Даже схематичное сопоставление постколониальной и постсоциалистической траекторий показывает, что между ними есть множество объективных пересечений, но они имеют место в разные периоды времени и в разных политических контекстах, а также вызываются разными причинами, в итоге часто приводя к сходным результатам, поскольку в конечном счете представляют различные реакции на один и тот же феномен колониальности. Развитие постколониальных и постсоциалистических дискурсов напоминает музыкальный канон — они повторяют одну и ту же тему с вариацией, но с ощутимым запаздыванием и потому часто не слышат друг друга.
Ранние постколониальные дискурсы были в основном левыми и антикапиталистическими, неявно или явно тяготевшими к социализму. Они не ставили под сомнение универсалистские нормы прав человека, демократии, эмансипации женщин, прогресса. Постсоциалистическая траектория, напротив, была отмечена поначалу почти эмоциональным отторжением всего социалистического и преклонением перед западным либеральным знанием. Позднее часть постсоциалистических активистов и ученых начали переинтерпретировать социалистическое наследие в менее негативных формах, критикуя западную инфильтрацию постсоциалистической академии, НПО и других институтов производства знания. Это произошло в тот момент, когда постколониальные мыслители обратились к критике западной модерности и объективно позиции двух дискурсов были близки, но при этом пути, по которым они пришли к этим позициям, были разными и они не слышали друг друга тогда, как по большей части не слышат друг друга и теперь [Tlostanova 2018b].
Общность опыта травматической зависимости не должна формулироваться только лишь с позиции западной модерности. Но имперско-колониальный комплекс также не может быть универсальным общим знаменателем. Состояние постзависимости проистекает из самой природы модерности, но при этом не всегда оказывается прямо связанным с ее темной колониальной стороной. Это вполне может оказаться и травмой имперского различия, как в случае с Россией, или позицией второсортных европейцев, с которой приходится мириться жителям Восточной Европы, прежде долгое время зависимым от множества империй, а сегодня медленно входящим в европейское пространство и болезненно воспринимающим сходство их удела с мировым Югом. Важно не замыкаться в каких-то локальных опытах порабощения, а создавать условия для альтер-глобального видения и коалиций против всех модерных/колониальных форм зависимости.
В сегодняшней ситуации глобального консервативного отката и тревожного расцвета националистических и неоимперских дискурсов пришло время забыть о различиях между постколониальными штудиями и деколониальностью и начать поиск возможных пересечений, которые могли бы помочь нам совместно противопоставить что-то глобальным тенденциям безбудущности [Fry 2011: 21]. Возможно, тогда водораздел между постколониальным и деколониальным подходами перестанет быть непреодолимым.

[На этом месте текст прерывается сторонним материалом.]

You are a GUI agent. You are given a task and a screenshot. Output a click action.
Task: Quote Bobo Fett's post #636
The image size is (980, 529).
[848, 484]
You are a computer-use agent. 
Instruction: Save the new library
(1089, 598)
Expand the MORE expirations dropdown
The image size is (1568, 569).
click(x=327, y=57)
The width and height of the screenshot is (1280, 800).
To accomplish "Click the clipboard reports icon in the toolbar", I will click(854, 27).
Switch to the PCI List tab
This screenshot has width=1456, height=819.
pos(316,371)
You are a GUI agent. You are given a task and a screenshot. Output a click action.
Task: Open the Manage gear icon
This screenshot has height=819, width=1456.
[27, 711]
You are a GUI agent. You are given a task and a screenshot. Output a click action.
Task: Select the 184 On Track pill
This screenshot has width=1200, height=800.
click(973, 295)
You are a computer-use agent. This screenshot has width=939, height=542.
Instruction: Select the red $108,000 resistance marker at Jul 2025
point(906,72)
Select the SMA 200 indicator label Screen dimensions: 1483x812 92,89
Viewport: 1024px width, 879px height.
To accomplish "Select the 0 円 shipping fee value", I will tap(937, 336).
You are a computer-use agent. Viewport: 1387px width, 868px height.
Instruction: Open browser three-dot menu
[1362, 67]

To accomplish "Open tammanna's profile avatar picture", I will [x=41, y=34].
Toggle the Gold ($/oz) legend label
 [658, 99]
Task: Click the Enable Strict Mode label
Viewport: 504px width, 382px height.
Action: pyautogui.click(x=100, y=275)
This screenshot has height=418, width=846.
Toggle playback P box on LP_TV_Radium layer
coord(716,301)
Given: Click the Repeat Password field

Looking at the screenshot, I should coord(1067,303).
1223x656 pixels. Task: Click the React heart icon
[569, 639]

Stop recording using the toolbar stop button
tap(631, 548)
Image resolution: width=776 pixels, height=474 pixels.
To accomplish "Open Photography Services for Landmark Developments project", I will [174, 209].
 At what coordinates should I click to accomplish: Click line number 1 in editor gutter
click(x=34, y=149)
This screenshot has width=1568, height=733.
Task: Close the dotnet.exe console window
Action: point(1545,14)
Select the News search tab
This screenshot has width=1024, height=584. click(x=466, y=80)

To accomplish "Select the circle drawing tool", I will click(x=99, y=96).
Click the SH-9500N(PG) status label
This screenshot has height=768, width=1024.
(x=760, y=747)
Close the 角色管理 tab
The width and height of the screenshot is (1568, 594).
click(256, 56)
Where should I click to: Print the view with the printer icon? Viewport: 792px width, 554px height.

Оппозиция колониализма и колониальности может стать источником и предметом будущих диалогов, поскольку сегодня все мы оказались в ситуации глобальной колониальности. Она оказывает воздействие не только на постколониальных субъектов и новых иных эпохи глобализации, но все больше и на обитателей мирового Севера и полупериферии, которые долгое время полагали, что колониализм — вообще не их проблема. Сегодня они обнаруживают, что их собственные жизни становятся все более обесцененными в архитектуре глобальной колониальности. Это объединяющий драйв для постколониального и деколониального дискурсов и активистов — импульс к строительству альтер-глобальных коалиций и интерсекциональных союзов для будущей борьбы за иной мир, отмеченный искренним интересом к дальнему другому. В конечном счете это мир, в котором никто более не будет иным, где будут реализованы альтернативные экономические возможности помимо неолиберального глобального капитализма, иные (не только западные) пути мышления и иные взаимоотношения с природой (а не ее сегодняшнее сохранение ради более успешной эксплуатации).
Изначально различия между постколониальным и деколониальным дискурсами объяснялись разными типами колониализма в Америках и в Азии и Африке. Эти конфигурации вели к акцентуации автохтонности в деколониальном случае и субалтерности, миграций и креолизаций в постколониальной модели. Однако сегодня связи между метрополией и ее колониями больше не являются столь очевидными и легко прослеживаемыми в направлении миграционных потоков. Поэтому неверно утверждать, что постколониальные исследования фокусируются лишь на тех группах, которые становятся мигрантами, тогда как деколониальная мысль имеет дело с коренными народами, которые никуда не мигрируют. Региональные и исторические аффилиации постколониальных и деколониальных ученых сегодня значительно ослаблены, и исследователи, постколониальные по происхождению и деколониальные по взглядам, могут быть обнаружены во многих регионах мира — в Юго-Восточной Азии, в постсоветском пространстве, в Восточной Европе [Kalnačs 2016].
Диалог между постколониальными исследованиями и деколониальной мыслью как двумя параллельными версиями имперско-колониальных критических дискурсов мог бы привести к сдвигам в трактовке человеческой субъектности и политической деятельности, производства знания и гендера, этики и восприятия. Он был бы полезен на многих уровнях — от тактической важности выстраивания заново коалиций по оси Юг—Юг и Юг—полупериферия для более успешной борьбы против неоколониализма, расизма, европоцентризма, зма, гетерозма и других ксенофобных проявлений модерности до попыток полипространственного понимания пересекающихся концептов в обоих дискурсах, относящихся к сходным феноменам, но имеющих разную генеалогию. Среди них выделяются, например, постколониальное постграмшианское понятие «субалтерн» и отчасти синонимическое деколониальное понятие «проклятьем заклейменных», отсылающее к словам «интернационала», но используемое в деколониальной мысли в его фаноновском смысле.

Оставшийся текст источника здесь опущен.